--- INPUT RECORDS Enclosed Below ---
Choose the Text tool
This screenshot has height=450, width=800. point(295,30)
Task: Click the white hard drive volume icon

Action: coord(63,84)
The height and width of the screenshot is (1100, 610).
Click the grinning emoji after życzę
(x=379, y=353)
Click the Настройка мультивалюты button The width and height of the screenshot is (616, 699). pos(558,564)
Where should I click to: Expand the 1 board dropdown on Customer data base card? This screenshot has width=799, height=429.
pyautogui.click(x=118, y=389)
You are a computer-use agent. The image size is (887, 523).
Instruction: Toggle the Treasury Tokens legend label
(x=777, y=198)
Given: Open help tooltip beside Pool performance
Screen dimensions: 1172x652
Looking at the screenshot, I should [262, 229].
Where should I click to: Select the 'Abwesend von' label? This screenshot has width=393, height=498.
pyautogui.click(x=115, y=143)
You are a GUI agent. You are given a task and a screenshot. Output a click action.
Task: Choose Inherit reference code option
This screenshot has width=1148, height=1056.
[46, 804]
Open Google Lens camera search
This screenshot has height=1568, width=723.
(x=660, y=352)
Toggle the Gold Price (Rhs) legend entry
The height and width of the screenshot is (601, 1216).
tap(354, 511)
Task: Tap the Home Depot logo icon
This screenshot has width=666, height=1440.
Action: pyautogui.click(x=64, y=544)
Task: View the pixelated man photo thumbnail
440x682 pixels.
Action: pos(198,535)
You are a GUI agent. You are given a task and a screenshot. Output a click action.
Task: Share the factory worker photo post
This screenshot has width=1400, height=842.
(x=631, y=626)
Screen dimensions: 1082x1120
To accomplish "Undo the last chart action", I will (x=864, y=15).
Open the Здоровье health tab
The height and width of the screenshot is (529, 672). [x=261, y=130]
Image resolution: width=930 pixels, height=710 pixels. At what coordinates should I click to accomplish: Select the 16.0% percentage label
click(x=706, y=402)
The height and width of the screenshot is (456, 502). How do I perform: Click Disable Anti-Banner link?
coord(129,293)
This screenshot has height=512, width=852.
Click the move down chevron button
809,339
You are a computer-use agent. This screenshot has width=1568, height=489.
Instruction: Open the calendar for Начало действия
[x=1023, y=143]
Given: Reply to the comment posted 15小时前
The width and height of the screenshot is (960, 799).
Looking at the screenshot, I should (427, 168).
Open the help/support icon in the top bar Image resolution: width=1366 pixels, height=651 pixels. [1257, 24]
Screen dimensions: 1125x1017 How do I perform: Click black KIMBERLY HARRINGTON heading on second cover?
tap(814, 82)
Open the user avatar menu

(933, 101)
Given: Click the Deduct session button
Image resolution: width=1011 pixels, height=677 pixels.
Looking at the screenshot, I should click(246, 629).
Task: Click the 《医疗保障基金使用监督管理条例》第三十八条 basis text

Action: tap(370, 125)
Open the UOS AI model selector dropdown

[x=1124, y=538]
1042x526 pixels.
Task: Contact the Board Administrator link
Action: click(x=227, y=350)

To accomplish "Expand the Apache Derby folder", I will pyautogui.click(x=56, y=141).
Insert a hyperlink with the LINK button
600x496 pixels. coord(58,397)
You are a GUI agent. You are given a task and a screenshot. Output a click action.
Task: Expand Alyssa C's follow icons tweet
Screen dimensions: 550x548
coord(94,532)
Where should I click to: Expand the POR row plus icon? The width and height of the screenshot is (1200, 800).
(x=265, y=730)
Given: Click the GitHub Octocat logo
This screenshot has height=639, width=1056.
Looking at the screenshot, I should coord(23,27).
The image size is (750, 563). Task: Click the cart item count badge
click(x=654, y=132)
--- End of Enclosed INPUT RECORDS ---
## [WHAT YOU ARE ASKED TO DO]
The lines to extract from the data above begin with the line containing "440x682 pixels." and end with the line containing "Given: Click the Deduct session button". Extract them exactly, including both.

## [RESPONSE AREA]
440x682 pixels.
Action: pos(198,535)
You are a GUI agent. You are given a task and a screenshot. Output a click action.
Task: Share the factory worker photo post
This screenshot has width=1400, height=842.
(x=631, y=626)
Screen dimensions: 1082x1120
To accomplish "Undo the last chart action", I will (x=864, y=15).
Open the Здоровье health tab
The height and width of the screenshot is (529, 672). [x=261, y=130]
Image resolution: width=930 pixels, height=710 pixels. At what coordinates should I click to accomplish: Select the 16.0% percentage label
click(x=706, y=402)
The height and width of the screenshot is (456, 502). How do I perform: Click Disable Anti-Banner link?
coord(129,293)
This screenshot has height=512, width=852.
Click the move down chevron button
809,339
You are a computer-use agent. This screenshot has width=1568, height=489.
Instruction: Open the calendar for Начало действия
[x=1023, y=143]
Given: Reply to the comment posted 15小时前
The width and height of the screenshot is (960, 799).
Looking at the screenshot, I should (427, 168).
Open the help/support icon in the top bar Image resolution: width=1366 pixels, height=651 pixels. [1257, 24]
Screen dimensions: 1125x1017 How do I perform: Click black KIMBERLY HARRINGTON heading on second cover?
tap(814, 82)
Open the user avatar menu

(933, 101)
Given: Click the Deduct session button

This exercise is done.